◆ **WHAT THE EXERCISE ASKS**:
Output the data as it stands. Each line must match exactly.

◆ **Dataset records**:
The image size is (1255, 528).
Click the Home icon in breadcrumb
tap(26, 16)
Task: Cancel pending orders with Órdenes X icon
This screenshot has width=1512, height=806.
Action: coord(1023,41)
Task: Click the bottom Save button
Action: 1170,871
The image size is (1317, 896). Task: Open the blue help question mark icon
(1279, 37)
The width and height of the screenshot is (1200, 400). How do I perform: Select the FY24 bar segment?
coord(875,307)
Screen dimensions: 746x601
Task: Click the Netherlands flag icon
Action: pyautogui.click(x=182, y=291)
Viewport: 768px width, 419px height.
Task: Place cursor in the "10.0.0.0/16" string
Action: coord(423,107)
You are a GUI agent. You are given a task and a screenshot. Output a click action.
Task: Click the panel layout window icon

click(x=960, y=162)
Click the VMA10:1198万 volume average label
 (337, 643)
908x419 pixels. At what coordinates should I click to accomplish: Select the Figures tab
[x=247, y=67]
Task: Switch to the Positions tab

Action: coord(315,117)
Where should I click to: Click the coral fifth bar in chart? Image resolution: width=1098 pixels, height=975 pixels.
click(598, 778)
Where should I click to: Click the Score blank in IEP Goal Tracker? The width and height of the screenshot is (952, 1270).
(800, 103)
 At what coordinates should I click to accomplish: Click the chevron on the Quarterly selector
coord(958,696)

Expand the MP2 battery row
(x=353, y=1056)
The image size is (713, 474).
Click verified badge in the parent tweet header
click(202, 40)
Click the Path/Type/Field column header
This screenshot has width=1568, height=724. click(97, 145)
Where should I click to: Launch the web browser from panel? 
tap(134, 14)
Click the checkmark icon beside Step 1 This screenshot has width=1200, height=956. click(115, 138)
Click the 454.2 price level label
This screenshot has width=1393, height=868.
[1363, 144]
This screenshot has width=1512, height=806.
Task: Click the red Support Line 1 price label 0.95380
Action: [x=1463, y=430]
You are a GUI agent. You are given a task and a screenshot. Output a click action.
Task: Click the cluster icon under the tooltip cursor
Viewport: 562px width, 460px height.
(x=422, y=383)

◆ **EXERCISE ANSWER**:
The image size is (1255, 528).
Click the Home icon in breadcrumb
tap(26, 16)
Task: Cancel pending orders with Órdenes X icon
This screenshot has width=1512, height=806.
Action: coord(1023,41)
Task: Click the bottom Save button
Action: 1170,871
The image size is (1317, 896). Task: Open the blue help question mark icon
(1279, 37)
The width and height of the screenshot is (1200, 400). How do I perform: Select the FY24 bar segment?
coord(875,307)
Screen dimensions: 746x601
Task: Click the Netherlands flag icon
Action: pyautogui.click(x=182, y=291)
Viewport: 768px width, 419px height.
Task: Place cursor in the "10.0.0.0/16" string
Action: coord(423,107)
You are a GUI agent. You are given a task and a screenshot. Output a click action.
Task: Click the panel layout window icon

click(x=960, y=162)
Click the VMA10:1198万 volume average label
 (337, 643)
908x419 pixels. At what coordinates should I click to accomplish: Select the Figures tab
[x=247, y=67]
Task: Switch to the Positions tab

Action: coord(315,117)
Where should I click to: Click the coral fifth bar in chart? Image resolution: width=1098 pixels, height=975 pixels.
click(598, 778)
Where should I click to: Click the Score blank in IEP Goal Tracker? The width and height of the screenshot is (952, 1270).
(800, 103)
 At what coordinates should I click to accomplish: Click the chevron on the Quarterly selector
coord(958,696)

Expand the MP2 battery row
(x=353, y=1056)
The image size is (713, 474).
Click verified badge in the parent tweet header
click(202, 40)
Click the Path/Type/Field column header
This screenshot has width=1568, height=724. click(97, 145)
Where should I click to: Launch the web browser from panel? 
tap(134, 14)
Click the checkmark icon beside Step 1 This screenshot has width=1200, height=956. click(115, 138)
Click the 454.2 price level label
This screenshot has width=1393, height=868.
[1363, 144]
This screenshot has width=1512, height=806.
Task: Click the red Support Line 1 price label 0.95380
Action: [x=1463, y=430]
You are a GUI agent. You are given a task and a screenshot. Output a click action.
Task: Click the cluster icon under the tooltip cursor
Viewport: 562px width, 460px height.
(x=422, y=383)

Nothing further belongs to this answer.